During the Memorial Day ceremony, a solemn silence permeated the courtyard as Nicholson paid respect to all of the fallen service members from the Afghanistan war.
American and coalition forces stood in parade rest as he delivered a powerful message sharing the stories of three of his soldiers who died under his command.
“I loved these soldiers. They died doing missions, that I gave them … these Soldiers are my examples; I draw strength and character from them. I have been blessed to have them in my life. These are the incredible soldiers who we honor today, on Memorial Day. We must all – each of us – be worthy of them,” Nicholson expressed.
On May 5, 2006, Lieutenant Colonel Joseph Fenty was up the Chigal Valley of Kunar province, extracting one of his scouts squads from a high altitude operation. The helicopter had a blade strike and crashed on the side of a mountain, killing all 10 onboard. Joe was the last one found. His daughter is now 11 years old. She never knew her father, according to Nicholson.
“Joe Fenty, a leader who led by example in all he did, a leader of integrity and courage, a leader who inspires me to this day. Remember him,” Nicholson said.
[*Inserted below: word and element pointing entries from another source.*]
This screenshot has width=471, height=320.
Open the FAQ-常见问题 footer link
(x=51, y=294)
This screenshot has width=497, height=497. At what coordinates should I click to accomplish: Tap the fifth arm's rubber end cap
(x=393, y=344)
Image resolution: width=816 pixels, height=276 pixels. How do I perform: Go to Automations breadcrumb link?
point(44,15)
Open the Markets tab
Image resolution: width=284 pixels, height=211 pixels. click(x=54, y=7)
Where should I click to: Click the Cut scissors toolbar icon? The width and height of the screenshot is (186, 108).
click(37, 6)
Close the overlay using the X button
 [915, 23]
Private First Class Justin Davis was 19 years old when he was killed in Kunar province June 25, 2006. He was a machine gunner who carried the heaviest loads.
“Remember Justin Davis,” Nicholson asked.
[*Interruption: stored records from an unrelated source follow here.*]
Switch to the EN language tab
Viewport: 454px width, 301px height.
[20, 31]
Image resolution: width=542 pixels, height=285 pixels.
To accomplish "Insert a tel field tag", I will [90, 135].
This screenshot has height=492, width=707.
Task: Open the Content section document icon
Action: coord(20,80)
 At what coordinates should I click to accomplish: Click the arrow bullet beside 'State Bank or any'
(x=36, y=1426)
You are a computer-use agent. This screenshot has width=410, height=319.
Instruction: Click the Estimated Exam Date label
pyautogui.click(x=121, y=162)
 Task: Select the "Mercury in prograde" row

On June 21, 2006, Sergeant First Class Jared Monti was on a 16-man patrol when 60 enemy fighters hit their small element. During the overwhelming enemy fire, he did not hide but ran three times to save his fallen soldiers. As he lay dying he called out to his comrades and said: “I have made my peace with God, tell my parents I love them,” Nicholson described.
“Remember Jared Monti and his love of his soldiers,” Nicholson said to everyone present during the ceremony.
His remarks ended by sharing a piece of advice in dealing with the loss of those we love. We must honor and respect their choice to serve and their sacrifice, and to always remember them, Nicholson said.
“As leaders, I hope you know that you did everything you possibly could have done to get it right, because even if that is true, you are still left with the grieving and you will do that for the rest of your life,” the commander concluded.